Objectives ::
1. From the article on Bhutan's Bitcoin holdings, list every happiness ranking it gives for Bhutan, with the year and the name of the ranking it comes from.
2. Continue the article on Bhutan's Bitcoin holdings and hydropower, starting right after its last sentence.

Page text ::
It has been nearly half a year since Bitcoin set its historical high. During this six months of decline, known state governments and entities holding Bitcoin have almost not sold their holdings. However, we have discovered a very interesting pair of counterpositions:

El Salvador VS Bhutan

Over the course of nearly half a year, El Salvador's Bitcoin holdings increased from 6,376 coins to 7,600 coins, while Bhutan's holdings decreased from 6,234 coins to 4,000 coins.

This selling pressure from the Himalayas is not large, but it is very mysterious. Bhutan, a relatively closed Buddhist nation located between China and India, only opened to foreign tourists in 1974, introduced television and the internet in 1999, and transitioned from a monarchy to a constitutional monarchy in 2008. To this day, the official use of plastic bags is still prohibited.

In this country, the peak Bitcoin holding reached 13,000 coins, and the current 4,000 coins are already a result of selling. I think you might have many questions, but the first question that needs to be addressed is:

Amitabha, Bhutan benefactor, where did your Bitcoin come from?

Hydropower, a God-given Gift

As a Buddhist country, Bhutan has once been very zen.

In 1972, King Jigme Singye Wangchuck of Bhutan proposed the "Gross National Happiness" concept. Indeed, this world's famous "Are you happy?" evaluation system was first proposed by Bhutan.

With the Buddha in the heart, Amitabha, money and fame are worldly possessions. In the first "World Happiness Map" published by the University of Leicester in 2006, Bhutan ranked 8th.

However, having the Buddha in mind still requires living. Bhutan only removed itself from the "least developed countries" list in December 2023. In the "World Happiness Report" released by the United Nations, Bhutan's highest ranking was 84th in 2014, and by 2019, it further declined to 95th.

Every country has its own advantages, and Bhutan's advantage lies in hydropower. Situated on the southern slopes of the Himalayas, Bhutan has numerous rivers, abundant annual rainfall, and significant elevation differences. Bhutan's theoretical hydropower potential is estimated at 30,000 to 40,000 MW, while the currently developed installed capacity is only about 2,300 to 4,000 MW, realizing only 5-10% of its potential.

In summer, Bhutan has an inexhaustible supply of electricity. In 2025, Bhutan's summer peak generation capacity is expected to be about 3,600 MW, while the corresponding summer daily demand peak is only about 900-1,000 MW.

With over 70% of unused electricity, it is natural for them to find a way to generate revenue. Bhutan sells this electricity to India. Thus, hydropower has undoubtedly become Bhutan's absolute economic pillar, accounting for about 17-20% of GDP, with hydropower exports contributing over 63% of total exports.

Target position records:
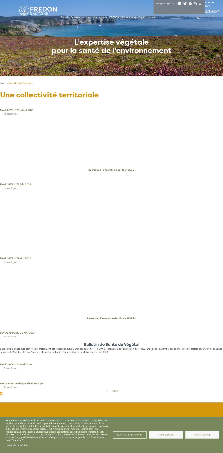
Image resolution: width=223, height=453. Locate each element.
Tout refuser (166, 435)
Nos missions (100, 17)
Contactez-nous (148, 17)
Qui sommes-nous (81, 17)
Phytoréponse (129, 17)
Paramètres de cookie (129, 435)
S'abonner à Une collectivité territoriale (1, 393)
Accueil (65, 17)
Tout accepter (202, 435)
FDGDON (114, 17)
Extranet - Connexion (164, 3)
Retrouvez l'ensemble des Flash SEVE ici (111, 318)
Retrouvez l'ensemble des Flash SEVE (111, 169)
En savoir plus (11, 114)
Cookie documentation (17, 445)
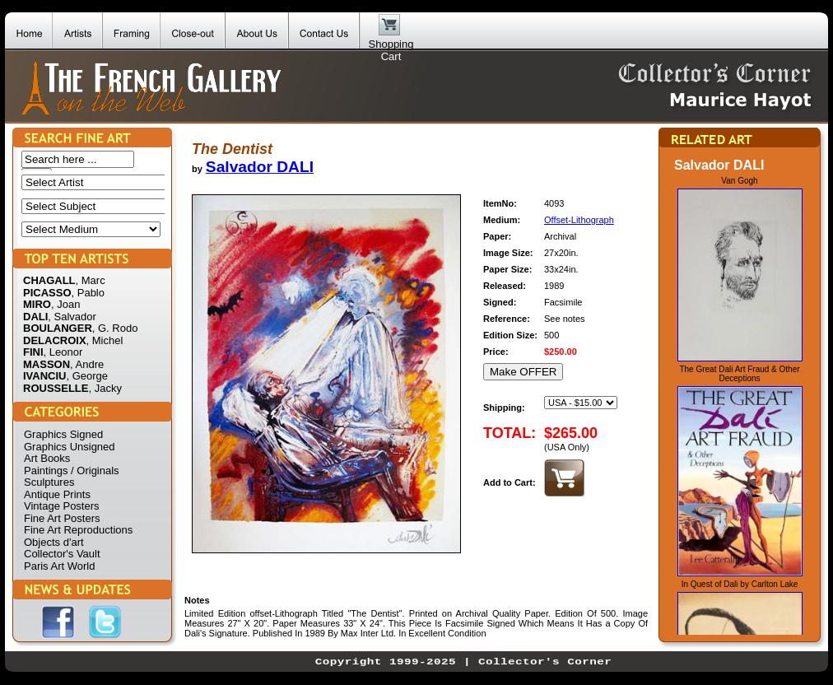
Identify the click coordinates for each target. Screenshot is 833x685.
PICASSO (47, 293)
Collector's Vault (62, 554)
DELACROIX (54, 340)
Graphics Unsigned (69, 446)
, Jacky (104, 388)
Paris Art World (59, 566)
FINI (33, 352)
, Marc (90, 280)
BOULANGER (57, 328)
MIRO (37, 304)
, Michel (104, 340)
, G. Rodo (115, 328)
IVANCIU (44, 376)
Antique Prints (57, 494)
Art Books (47, 458)
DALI (35, 316)
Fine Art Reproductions (78, 530)
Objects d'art (54, 542)
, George (87, 376)
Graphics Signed (63, 434)
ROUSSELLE (55, 388)
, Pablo (88, 293)
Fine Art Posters (62, 518)
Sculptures (49, 482)
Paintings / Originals (71, 470)
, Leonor (63, 352)
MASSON (46, 364)
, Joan (65, 304)
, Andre (87, 364)
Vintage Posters (62, 506)
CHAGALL (49, 280)
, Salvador (72, 316)
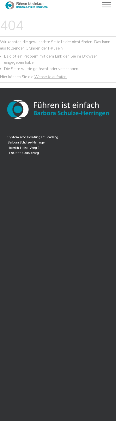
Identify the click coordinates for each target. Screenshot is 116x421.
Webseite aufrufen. (50, 77)
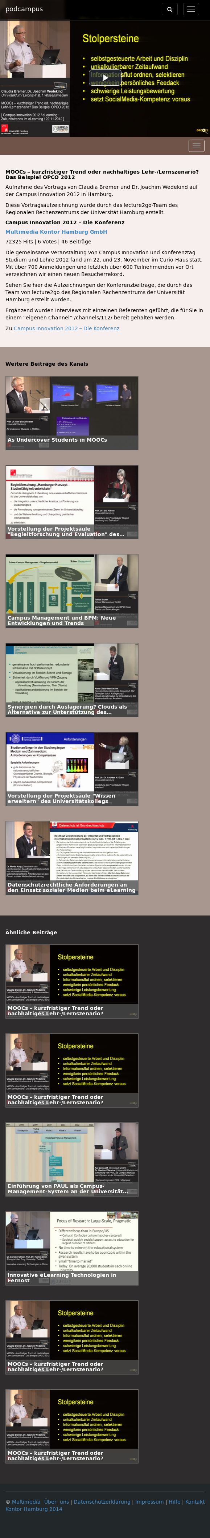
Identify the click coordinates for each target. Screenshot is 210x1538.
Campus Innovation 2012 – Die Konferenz (66, 329)
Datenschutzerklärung (102, 1502)
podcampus (24, 9)
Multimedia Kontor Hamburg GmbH (56, 232)
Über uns (56, 1502)
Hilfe (175, 1502)
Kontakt (195, 1502)
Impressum (149, 1502)
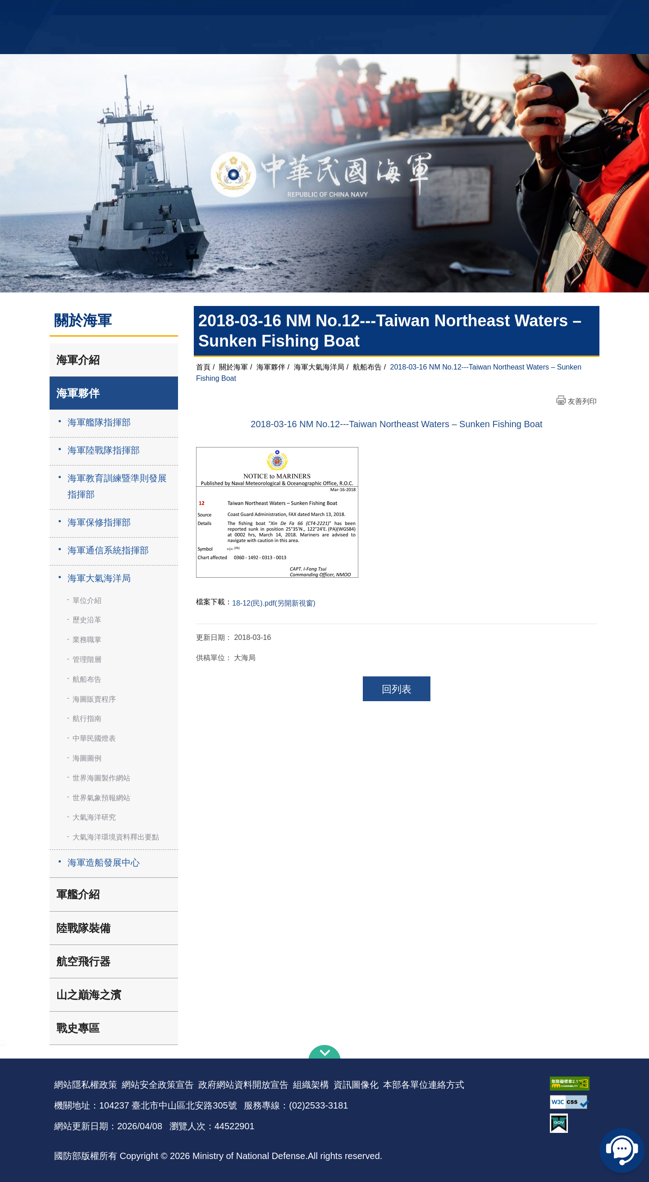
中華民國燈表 (94, 738)
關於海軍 (233, 367)
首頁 (203, 367)
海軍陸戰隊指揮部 (104, 450)
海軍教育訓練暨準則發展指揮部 (117, 486)
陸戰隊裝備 (83, 928)
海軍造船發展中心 (104, 862)
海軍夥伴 (78, 393)
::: (3, 1042)
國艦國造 (516, 11)
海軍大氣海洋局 (99, 578)
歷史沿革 (87, 620)
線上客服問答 (621, 1150)
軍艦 (492, 11)
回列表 (396, 689)
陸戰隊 (543, 11)
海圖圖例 (87, 758)
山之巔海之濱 (88, 995)
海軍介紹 (78, 360)
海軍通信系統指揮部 (108, 550)
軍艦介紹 (78, 894)
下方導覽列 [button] (324, 1052)
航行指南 (87, 718)
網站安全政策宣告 (158, 1085)
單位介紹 (87, 600)
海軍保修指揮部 (99, 522)
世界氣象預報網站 (101, 798)
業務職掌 (87, 639)
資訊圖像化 (356, 1085)
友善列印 (582, 401)
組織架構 (311, 1085)
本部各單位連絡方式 (423, 1085)
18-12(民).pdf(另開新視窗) (273, 603)
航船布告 (87, 679)
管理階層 (87, 659)
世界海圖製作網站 (101, 778)
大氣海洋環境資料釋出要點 (116, 837)
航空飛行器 (83, 961)
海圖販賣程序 (94, 699)
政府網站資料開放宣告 (243, 1085)
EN (343, 11)
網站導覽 (321, 11)
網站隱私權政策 (85, 1085)
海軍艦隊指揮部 (99, 422)
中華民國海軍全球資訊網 (192, 12)
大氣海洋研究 (94, 817)
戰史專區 (78, 1028)
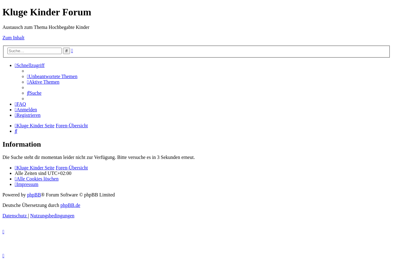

Results by task ::
1.
- 8th, 2006, the first "World Happiness Map" published by the University of Leicester
- 84th, 2014, the United Nations "World Happiness Report" (Bhutan's highest ranking there)
- 95th, 2019, the United Nations "World Happiness Report"

2.
However, this trade with India is somewhat reluctant on Bhutan's part. Since 1961, India has dominated almost all hydropower station construction in Bhutan and has adopted a funding model of "60% grants + 40% loans." Simply put, India pays most of the costs to help you build power plants, but the price is that you must prioritize and sell the generated electricity back to India at lower prices.

This resource-for-engineering exchange model has tightly locked Bhutan's economic lifeline into the rupee settlement system. Although Bhutan holds energy, what it receives is only rupees that circulate in the neighboring country, making it difficult to convert directly into the US dollars needed for modern industry on the international market.

How to break the deadlock?

Turning Hydropower into Bitcoin

The antidote Bhutan found is Bitcoin mining.

Around 2019 to 2020 (when Bitcoin was about $5,000), Bhutan began secretly testing a path called "energy digitalization" — using surplus hydropower for Bitcoin mining.

In 2019, King Wangchuk of Bhutan stated, "As a small country, we need to become a smart nation — this is not an option, but a necessity. Technology is the essential tool for achieving this vision."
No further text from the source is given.